● **Work instruction**
Where in the data below does the word "page" appear? Copy each line that holds it.

----- Recorded information -----

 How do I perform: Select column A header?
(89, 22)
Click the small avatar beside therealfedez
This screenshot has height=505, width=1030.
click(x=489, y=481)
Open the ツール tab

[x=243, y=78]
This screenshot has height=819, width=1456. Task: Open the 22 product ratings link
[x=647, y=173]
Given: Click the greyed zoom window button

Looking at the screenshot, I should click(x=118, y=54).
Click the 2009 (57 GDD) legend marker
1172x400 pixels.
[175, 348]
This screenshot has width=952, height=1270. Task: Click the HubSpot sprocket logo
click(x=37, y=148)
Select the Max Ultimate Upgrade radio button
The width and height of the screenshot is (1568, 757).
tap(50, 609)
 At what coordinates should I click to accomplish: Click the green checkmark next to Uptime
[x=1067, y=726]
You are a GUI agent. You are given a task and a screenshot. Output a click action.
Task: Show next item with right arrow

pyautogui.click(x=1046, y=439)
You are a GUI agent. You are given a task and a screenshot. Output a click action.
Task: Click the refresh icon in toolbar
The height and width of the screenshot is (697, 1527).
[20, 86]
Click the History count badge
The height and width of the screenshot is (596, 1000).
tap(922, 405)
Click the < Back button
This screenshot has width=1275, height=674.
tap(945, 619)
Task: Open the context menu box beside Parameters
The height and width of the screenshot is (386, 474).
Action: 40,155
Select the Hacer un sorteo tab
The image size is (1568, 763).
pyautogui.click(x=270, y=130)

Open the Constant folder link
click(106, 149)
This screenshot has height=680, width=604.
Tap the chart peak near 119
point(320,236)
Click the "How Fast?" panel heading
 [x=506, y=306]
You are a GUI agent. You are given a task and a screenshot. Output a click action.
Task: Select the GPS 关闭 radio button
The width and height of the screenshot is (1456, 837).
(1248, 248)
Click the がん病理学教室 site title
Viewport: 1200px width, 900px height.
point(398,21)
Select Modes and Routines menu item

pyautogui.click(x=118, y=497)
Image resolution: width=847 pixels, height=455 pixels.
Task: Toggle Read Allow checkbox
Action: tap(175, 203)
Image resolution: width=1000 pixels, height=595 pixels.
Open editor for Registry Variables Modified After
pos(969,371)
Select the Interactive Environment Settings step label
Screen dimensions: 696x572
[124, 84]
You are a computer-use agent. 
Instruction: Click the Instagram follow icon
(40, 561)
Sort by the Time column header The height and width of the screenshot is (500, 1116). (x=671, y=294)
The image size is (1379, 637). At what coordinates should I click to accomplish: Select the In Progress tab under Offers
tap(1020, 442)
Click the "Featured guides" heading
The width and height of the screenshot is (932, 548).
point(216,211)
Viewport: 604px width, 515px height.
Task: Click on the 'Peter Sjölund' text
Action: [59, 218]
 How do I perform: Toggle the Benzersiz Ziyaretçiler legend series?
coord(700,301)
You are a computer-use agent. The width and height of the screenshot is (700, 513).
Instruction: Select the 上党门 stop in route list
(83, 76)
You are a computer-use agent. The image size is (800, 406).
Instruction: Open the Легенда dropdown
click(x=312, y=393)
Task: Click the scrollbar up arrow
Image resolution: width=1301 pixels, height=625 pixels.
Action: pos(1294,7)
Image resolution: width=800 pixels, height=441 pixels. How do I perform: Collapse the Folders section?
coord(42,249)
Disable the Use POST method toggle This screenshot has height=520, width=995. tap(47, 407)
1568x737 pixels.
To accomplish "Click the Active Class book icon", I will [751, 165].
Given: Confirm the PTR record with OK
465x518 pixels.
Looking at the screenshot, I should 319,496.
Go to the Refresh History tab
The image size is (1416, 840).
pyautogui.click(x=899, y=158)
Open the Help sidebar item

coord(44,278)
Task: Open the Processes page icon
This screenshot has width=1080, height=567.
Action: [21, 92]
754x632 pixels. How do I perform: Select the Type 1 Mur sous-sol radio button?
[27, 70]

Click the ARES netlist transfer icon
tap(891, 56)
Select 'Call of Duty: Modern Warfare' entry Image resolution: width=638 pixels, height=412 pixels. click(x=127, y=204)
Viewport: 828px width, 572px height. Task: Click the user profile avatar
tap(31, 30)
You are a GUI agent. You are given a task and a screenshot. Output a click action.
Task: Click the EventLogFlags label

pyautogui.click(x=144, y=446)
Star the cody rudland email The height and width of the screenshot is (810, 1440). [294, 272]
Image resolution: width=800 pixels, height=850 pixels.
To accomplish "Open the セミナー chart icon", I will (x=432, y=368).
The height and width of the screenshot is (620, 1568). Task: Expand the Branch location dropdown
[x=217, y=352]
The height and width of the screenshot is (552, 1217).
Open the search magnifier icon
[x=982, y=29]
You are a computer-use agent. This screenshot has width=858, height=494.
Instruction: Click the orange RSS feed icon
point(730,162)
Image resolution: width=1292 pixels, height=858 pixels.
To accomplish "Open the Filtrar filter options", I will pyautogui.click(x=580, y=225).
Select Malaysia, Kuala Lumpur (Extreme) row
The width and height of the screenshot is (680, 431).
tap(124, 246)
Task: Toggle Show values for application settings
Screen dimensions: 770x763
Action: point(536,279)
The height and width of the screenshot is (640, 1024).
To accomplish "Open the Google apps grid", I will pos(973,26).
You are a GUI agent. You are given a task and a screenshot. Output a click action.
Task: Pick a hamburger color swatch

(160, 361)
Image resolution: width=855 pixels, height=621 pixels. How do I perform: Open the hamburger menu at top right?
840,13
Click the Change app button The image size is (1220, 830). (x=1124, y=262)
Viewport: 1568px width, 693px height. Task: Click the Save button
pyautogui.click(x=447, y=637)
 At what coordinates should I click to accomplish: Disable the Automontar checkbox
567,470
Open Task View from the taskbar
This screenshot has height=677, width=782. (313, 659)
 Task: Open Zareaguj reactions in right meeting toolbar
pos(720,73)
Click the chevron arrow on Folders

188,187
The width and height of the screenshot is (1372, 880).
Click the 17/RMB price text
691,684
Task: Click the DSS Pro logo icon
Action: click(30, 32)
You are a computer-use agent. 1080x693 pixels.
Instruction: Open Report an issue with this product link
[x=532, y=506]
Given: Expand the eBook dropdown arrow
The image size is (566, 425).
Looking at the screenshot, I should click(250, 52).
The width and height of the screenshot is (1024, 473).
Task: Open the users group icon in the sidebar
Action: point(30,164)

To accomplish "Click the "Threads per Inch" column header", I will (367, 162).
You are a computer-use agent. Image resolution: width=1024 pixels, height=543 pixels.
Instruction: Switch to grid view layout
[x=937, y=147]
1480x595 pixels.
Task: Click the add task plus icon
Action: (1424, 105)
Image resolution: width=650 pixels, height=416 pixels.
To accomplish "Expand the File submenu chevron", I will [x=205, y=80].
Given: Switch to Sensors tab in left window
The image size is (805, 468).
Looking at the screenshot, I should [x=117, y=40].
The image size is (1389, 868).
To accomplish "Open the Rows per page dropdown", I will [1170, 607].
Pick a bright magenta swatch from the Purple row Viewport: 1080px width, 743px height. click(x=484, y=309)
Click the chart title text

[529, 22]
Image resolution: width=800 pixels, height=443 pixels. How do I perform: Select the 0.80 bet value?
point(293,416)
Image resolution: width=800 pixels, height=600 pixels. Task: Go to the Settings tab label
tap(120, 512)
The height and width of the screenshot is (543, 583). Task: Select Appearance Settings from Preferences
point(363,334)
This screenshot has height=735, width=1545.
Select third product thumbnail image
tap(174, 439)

-----

● **Answer for the task**
Task: Open the Processes page icon
To accomplish "Open the Rows per page dropdown", I will [1170, 607].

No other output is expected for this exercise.